The general attitude appears to be that the more protein you have in a diet, the healthier that diet is. But is this true?
Are high protein diets good for us?
Whilst protein is often marketed as a faultless wonder-nutrient, high protein diets could be doing us more harm than good. The truth is, over-consumption of protein is a far more mainstream concern in the first world than under-consumption. In fact, in the UK we eat around 55% more protein a day than the recommended amount, even before taking into account diets specifically aimed at increasing protein intake.
Researchers have even found that the high protein diets common in western countries are correlated to an increased risk of early death. This is because most of the protein consumed in the developed world comes from animal products, meaning that diets high in the nutrient are often also high in saturated fats and salts.
Although many of today’s popular high-protein diets are marketed as weight loss tools, as we’re already eating too much protein, the opposite effect is far more likely. This is especially true in the case of “bulking”, where increasing protein intake without regulating the rest of a diet has been shown to increase not just muscle mass, but fat. This is even more likely if the protein comes from shakes or powders, where the calorie count is often deceptively high, and one portion is often in excess of the recommended daily intake of protein.

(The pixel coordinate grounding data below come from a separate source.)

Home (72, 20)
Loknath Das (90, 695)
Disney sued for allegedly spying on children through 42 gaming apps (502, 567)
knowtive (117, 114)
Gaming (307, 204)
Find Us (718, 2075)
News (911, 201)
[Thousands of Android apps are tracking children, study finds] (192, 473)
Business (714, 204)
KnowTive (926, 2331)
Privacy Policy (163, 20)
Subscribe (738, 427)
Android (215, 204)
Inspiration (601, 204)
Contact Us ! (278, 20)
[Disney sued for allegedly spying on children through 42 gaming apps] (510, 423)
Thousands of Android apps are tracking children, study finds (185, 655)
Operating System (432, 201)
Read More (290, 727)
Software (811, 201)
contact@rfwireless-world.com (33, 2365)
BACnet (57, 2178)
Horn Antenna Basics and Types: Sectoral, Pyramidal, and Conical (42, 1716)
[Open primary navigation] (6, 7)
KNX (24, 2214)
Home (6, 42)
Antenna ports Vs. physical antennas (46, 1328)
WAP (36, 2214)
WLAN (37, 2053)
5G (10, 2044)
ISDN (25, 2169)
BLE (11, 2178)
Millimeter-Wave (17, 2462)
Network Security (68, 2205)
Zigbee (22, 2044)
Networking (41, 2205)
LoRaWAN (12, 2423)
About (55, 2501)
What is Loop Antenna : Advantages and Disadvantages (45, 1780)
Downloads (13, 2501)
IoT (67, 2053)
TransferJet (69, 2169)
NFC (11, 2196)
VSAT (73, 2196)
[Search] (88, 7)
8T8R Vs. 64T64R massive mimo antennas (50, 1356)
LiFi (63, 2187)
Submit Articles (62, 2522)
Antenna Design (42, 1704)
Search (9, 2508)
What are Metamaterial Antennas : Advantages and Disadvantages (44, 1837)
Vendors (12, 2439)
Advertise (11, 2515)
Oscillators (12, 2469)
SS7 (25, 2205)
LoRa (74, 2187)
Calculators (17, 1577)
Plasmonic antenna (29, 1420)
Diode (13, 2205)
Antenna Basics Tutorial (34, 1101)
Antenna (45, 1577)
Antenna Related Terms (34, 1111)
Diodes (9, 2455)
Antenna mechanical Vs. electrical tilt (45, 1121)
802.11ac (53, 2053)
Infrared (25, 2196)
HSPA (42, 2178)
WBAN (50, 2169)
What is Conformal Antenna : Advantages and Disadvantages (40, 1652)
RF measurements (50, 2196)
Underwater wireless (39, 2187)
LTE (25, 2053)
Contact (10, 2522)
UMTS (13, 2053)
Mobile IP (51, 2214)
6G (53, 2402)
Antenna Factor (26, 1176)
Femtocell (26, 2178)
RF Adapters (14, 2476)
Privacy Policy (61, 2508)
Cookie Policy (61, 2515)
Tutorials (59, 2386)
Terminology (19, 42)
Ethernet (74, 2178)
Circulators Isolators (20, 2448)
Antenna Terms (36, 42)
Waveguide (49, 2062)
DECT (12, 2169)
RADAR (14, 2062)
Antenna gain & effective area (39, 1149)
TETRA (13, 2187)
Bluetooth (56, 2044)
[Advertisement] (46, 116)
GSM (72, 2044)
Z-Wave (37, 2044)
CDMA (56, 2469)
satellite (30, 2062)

If the desire is to lose weight via a high protein diet the drawbacks should be considered. In the long term the high protein vs low carbohydrate levels can cause ketosis with symptoms such as nausea, fatigue, bad breath, constipation, muscle cramps and headaches. If sustained for long enough ketosis can cause further complications such as kidney problems and bone density loss.
However, high protein diets have been found to be beneficial to those over 65, where a higher amount of the nutrient is needed to ensure muscles and organs are working and repairing properly.
How much protein should we be eating?
It’s perhaps a lack of knowledge about the amount of the nutrients we should be eating that leads to protein over-consumption. In the UK, it’s advised that, on average, men should eat around 55g of protein a day, whilst women should eat 45g. That’s around two palm-sized portions of high protein foods, like legumes, fish, meat, or nuts.
The daily allowance of protein can also be measured on individual circumstances, with 0.75g of protein recommended per kg of body weight. This means that the more you weigh, the more protein you should be eating.
The protein we eat should also come from a wide variety of sources, and so it’ a good idea to switch up the foods we eat on a daily basis. This is because, before protein can be used by the body, it needs to be broken down into amino acids, and different foods contain different sets of these. That means if you’re just eating chicken breasts, or gulping down supplements, you won’t be getting all the essential amino acids your body needs.
Just because eating too much protein can have adverse effects, this doesn’t mean that protein is inherently bad. Protein should still be an essential part of a diet, but as always, it’s important to get the right balance. So, unless you’re a professional Olympic weightlifter, stop worrying about protein, and put down that hemp shake.